Sec. Kerry meets with South Korean leaders to talk North Korean nukes

Secretary of State John Kerry met with South Korean leaders in Seoul Monday amid rising concerns about bordering North Korea’s growing nuclear weapons program. Kerry pledged an “iron clad” U.S. commitment to South Korean security, which has been the subject of the North’s military and cyber threats.

Negotiations of a nuclear draw-down between U.S. allies and North Korea have been on hold for three years now. At the beginning of the year, the U.S. proposed a new round of talks with Pyongyang, but a place and time to discuss a deal could not be agreed to. Shortly after reaching out to the North, the U.S. and South Korea began joint military exercises which the North views as an imminent threat.

Last weekend, North Korea claimed to have tested a newly developed ballistic missile which it fired from a submarine. Shortly thereafter, South Korea intelligence learned that Kim Jong Un ordered the execution of his defense chief for disrespectful behavior.
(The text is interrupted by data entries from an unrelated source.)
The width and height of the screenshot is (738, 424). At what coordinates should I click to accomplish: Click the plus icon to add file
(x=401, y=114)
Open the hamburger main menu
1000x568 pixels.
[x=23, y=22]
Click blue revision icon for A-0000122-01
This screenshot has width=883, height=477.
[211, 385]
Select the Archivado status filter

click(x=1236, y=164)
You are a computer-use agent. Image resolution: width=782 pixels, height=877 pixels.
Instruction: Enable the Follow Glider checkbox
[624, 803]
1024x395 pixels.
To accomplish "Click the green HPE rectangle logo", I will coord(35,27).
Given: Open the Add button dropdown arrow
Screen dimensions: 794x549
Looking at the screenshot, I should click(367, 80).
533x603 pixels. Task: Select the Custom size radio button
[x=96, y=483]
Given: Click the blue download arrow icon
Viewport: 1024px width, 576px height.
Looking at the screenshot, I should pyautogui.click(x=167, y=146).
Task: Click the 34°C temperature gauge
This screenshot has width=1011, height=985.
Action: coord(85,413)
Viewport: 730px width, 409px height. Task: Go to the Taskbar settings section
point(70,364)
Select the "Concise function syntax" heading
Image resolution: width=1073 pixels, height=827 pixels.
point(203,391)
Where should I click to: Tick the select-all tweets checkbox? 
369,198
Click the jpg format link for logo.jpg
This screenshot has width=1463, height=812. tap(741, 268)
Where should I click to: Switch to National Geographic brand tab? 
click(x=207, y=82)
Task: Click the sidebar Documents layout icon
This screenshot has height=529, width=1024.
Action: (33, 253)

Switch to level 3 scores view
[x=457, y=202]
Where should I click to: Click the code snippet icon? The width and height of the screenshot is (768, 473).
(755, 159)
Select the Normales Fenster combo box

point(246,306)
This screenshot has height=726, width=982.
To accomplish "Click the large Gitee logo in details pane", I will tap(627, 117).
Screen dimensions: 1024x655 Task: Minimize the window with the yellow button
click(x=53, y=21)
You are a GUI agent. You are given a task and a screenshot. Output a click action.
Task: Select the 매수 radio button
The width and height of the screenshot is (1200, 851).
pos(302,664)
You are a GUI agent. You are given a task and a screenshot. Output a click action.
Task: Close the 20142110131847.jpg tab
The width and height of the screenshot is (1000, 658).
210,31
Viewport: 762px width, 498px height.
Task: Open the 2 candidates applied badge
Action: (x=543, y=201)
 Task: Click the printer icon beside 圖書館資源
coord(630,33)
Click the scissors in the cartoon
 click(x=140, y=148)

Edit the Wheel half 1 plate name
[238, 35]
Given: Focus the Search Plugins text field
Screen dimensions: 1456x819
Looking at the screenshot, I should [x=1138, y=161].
At a joint news conference with South Korean foreign minister Yun Byung-se, Kerry said that the North has continued to show “grotesque, grisly, horrendous, public displays of executions on a whim and fancy.”

Kerry also talked about increasing sanctions on North Korea for their continued development of nukes and ballistic missiles which they hope one day will reach the western shores of America.  Currently, Pyongyang is believed to be in possession of 10 nuclear weapons, but intelligence estimates expect them to have 20–100 by 2020.

On Saturday, Kerry was in Beijing and referred to the Iranian nuclear agreement as evidence that a nuclear weapons deal can be made with a belligerent country. He said that it may have a “positive influence” on future North Korean talks, but there is no way to know whether the isolated leadership there can “internalize” the message.

Later on Monday, the secretary spoke at Korean University, also in Seoul, and admonished the North for restricting use of the internet for their citizens. He compared the North’s backward black-out policy with South Korea’s open system which allows the free exchange of ideas.

In the University speech, Kerry went on to call for open internet access as a universal right for all people.